Он смешался от своего заявления, потому что не привык высказываться открыто; пожалуй, это был первый случай в его жизни, когда он говорил чужим людям то, в чем сам не сомневался.
— Я бы не смогла учить, — повторила девушка и скривила губы. Затем снова рассмеялась. — Но и учиться тоже ни у кого! Когда я ходила в Доци, я все знала, хотя и не заглядывала в учебник.
— Куда вы ходили? — переспросил Миши. Он не знал, что это гимназия.
— В Доци.
— А что это?
— Доци? — повторила девушка, звонко смеясь. — Так вы и этого не знаете?

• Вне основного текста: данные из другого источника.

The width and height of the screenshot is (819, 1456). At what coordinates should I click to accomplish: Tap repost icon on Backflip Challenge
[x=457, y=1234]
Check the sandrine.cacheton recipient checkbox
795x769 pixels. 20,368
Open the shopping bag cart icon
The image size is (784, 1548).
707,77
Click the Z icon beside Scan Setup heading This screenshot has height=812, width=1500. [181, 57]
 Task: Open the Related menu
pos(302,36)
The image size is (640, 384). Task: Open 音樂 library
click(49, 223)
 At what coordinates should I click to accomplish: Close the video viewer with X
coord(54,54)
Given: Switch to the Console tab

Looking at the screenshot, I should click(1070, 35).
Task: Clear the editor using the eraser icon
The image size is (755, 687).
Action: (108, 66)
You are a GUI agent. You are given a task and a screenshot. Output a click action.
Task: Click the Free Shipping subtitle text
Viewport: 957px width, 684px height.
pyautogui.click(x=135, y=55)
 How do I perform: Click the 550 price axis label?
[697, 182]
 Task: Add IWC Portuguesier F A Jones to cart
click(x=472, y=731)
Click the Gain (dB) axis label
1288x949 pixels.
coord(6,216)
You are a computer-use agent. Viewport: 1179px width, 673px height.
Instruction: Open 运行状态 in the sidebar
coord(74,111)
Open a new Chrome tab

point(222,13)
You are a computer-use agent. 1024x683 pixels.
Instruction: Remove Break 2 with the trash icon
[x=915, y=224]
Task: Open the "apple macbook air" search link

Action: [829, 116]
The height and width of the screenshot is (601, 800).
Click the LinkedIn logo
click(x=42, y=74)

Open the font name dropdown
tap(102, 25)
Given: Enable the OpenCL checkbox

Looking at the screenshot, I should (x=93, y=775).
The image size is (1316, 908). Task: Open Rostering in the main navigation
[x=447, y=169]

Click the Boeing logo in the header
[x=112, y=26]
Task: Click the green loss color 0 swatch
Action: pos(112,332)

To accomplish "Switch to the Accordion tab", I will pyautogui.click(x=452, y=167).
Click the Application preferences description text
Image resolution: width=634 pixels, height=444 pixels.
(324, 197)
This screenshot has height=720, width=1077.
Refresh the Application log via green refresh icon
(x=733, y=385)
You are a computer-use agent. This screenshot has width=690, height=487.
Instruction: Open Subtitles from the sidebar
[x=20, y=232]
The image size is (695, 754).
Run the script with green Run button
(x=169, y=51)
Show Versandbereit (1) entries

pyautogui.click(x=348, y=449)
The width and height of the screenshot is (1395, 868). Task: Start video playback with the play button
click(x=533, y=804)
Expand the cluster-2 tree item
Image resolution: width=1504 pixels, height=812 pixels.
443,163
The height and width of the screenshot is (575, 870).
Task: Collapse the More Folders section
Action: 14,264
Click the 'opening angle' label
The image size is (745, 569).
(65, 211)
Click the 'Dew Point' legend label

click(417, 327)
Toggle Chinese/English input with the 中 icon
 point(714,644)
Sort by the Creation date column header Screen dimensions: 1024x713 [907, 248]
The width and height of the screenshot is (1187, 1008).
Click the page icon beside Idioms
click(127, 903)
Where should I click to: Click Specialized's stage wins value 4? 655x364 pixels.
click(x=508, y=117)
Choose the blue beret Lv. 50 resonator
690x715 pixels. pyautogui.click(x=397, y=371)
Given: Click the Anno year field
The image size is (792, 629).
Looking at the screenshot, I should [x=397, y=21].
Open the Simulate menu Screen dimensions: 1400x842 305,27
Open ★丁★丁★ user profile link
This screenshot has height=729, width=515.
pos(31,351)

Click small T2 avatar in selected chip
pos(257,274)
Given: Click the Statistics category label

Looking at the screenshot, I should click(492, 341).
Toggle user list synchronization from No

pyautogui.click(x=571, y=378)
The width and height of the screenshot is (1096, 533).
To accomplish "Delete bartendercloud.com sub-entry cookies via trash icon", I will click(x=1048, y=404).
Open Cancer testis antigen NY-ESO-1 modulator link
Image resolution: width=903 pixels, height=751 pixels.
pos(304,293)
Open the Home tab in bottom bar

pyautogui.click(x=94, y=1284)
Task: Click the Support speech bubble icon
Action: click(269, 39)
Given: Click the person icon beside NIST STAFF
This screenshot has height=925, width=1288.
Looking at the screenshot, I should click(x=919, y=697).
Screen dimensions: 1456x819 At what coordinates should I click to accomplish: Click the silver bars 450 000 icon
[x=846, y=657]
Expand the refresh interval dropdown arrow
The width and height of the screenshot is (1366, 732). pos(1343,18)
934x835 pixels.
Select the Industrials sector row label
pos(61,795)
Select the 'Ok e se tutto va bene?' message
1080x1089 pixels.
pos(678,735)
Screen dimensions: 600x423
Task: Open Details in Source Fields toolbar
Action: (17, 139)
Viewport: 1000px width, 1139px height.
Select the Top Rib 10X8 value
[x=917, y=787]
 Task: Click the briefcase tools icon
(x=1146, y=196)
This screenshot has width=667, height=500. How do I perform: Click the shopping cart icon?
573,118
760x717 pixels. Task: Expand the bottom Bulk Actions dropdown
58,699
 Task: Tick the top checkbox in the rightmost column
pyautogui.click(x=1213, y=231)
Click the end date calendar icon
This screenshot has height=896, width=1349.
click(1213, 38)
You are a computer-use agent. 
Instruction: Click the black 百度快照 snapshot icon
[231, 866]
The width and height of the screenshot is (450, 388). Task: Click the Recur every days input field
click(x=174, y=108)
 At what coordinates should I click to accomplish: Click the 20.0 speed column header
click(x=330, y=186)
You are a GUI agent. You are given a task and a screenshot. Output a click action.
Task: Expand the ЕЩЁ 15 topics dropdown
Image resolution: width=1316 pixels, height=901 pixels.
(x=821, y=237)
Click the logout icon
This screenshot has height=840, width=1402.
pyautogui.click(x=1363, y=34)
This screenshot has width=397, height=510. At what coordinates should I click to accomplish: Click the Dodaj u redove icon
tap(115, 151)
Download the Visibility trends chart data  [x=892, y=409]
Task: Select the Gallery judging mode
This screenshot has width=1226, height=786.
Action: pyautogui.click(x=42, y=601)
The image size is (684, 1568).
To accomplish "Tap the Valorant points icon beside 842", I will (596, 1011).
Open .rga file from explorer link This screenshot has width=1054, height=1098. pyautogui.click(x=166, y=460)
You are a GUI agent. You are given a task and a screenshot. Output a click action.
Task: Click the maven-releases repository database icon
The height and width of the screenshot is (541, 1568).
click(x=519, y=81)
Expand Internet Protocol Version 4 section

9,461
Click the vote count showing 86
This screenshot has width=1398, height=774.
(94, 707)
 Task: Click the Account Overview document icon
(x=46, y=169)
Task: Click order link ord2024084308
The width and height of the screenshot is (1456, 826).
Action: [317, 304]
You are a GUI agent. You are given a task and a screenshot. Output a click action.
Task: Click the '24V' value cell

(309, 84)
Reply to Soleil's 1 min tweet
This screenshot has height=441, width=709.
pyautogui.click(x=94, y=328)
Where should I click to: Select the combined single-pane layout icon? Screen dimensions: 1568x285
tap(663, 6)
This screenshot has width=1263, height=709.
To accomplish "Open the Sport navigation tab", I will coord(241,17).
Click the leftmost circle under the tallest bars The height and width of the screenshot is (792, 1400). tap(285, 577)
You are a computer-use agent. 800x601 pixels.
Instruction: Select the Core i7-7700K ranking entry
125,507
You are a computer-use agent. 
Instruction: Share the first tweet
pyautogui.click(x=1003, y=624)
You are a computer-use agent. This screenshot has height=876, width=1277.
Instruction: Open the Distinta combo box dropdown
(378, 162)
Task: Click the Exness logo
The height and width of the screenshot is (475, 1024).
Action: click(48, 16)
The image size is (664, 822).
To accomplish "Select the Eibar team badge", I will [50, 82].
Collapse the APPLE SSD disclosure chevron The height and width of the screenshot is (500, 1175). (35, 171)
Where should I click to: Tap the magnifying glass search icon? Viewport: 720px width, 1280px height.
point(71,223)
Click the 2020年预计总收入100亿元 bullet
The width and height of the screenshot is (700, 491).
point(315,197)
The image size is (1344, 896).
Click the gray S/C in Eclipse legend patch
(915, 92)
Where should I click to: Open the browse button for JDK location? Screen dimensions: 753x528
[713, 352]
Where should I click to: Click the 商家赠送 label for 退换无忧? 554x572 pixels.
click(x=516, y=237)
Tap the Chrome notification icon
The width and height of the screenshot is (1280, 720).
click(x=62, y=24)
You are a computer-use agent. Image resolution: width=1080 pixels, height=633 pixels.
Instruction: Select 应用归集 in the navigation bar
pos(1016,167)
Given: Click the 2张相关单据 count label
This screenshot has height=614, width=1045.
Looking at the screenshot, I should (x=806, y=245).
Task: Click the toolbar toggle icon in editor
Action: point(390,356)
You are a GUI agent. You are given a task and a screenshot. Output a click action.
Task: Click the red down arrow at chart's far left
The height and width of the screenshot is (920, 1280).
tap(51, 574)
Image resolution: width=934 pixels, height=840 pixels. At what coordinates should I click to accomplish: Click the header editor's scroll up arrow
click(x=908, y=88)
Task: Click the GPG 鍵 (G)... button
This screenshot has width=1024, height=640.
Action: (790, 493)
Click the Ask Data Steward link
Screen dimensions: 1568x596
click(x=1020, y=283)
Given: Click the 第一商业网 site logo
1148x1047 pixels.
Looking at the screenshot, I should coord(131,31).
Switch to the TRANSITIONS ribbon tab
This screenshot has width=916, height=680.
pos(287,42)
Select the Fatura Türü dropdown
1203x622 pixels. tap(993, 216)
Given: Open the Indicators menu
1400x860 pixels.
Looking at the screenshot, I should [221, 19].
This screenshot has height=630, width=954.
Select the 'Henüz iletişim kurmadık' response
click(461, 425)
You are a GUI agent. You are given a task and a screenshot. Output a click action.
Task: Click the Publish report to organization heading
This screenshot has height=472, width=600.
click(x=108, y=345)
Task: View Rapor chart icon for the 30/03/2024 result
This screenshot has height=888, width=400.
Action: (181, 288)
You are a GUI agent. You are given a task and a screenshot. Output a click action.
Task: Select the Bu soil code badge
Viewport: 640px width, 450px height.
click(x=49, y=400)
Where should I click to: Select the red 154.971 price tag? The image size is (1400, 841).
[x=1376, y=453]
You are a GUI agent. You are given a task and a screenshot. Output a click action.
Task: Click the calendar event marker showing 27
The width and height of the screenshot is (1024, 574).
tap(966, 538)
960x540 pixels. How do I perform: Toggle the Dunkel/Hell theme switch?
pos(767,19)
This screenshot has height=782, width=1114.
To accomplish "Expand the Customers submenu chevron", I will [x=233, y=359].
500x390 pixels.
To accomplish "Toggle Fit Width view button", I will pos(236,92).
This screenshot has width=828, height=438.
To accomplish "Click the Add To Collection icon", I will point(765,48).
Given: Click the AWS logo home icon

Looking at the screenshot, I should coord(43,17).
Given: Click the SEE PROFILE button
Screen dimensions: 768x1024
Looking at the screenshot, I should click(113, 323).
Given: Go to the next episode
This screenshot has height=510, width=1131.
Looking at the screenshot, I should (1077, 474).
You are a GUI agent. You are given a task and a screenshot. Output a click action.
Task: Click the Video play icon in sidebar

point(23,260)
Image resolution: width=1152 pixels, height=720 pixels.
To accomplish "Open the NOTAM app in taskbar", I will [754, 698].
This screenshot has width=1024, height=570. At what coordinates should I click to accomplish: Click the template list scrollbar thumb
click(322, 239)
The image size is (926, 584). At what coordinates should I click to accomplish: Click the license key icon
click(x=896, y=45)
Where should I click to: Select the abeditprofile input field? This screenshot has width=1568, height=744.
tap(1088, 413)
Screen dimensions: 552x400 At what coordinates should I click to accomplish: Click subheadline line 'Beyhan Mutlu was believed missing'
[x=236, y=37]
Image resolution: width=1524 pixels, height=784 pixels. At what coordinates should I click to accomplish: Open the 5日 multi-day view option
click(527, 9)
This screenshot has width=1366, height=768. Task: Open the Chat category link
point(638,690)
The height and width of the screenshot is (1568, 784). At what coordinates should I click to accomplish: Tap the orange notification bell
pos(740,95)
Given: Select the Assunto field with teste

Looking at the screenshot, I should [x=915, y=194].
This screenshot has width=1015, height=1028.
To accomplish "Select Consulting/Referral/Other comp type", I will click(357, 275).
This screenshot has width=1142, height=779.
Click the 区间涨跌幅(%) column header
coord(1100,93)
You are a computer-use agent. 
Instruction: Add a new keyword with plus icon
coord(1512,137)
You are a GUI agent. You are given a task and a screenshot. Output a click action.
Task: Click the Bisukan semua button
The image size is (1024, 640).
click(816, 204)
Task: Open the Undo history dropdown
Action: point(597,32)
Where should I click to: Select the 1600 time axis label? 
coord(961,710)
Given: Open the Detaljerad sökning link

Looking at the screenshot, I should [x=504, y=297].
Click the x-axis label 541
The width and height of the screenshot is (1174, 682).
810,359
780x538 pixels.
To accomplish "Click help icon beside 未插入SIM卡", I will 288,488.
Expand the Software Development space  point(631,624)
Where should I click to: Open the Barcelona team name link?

Миши смутился и покраснел, решив, что ему следовало бы знать все.
— Ну, еще узнаете, года через два, — произнесла девушка, загадочно улыбнувшись, и посмотрела на мальчика.
Миши вконец смутился. Он почувствовал, что речь идет о чем-то, имеющем отношение к разговорам мальчиков, обсуждающих между собой девчонок, и так растерялся, что едва отыскал в учебнике нужный урок. Упаси бог еще хоть раз взглянуть на эту девушку!
А она, тихонько посмеиваясь, снова взялась за вышивание.
Некоторое время сидели молча; Миши не знал, что сказать, как продолжить урок… Теперь он был скован и не смел заговорить при девушке.
— Я еще в жизни не видела такого дурака, как Шаника.
Шаника поднял глаза, и Миши заметил, что они точно такие же, как у сестры: черные и блестящие, с длинными ресницами.
— Дура! — заныл Шаника. — Ты бы лучше японский веер не покупала.
Девушка вспыхнула. Миши украдкой взглянул на нее и увидел, что от досады она не находит что сказать.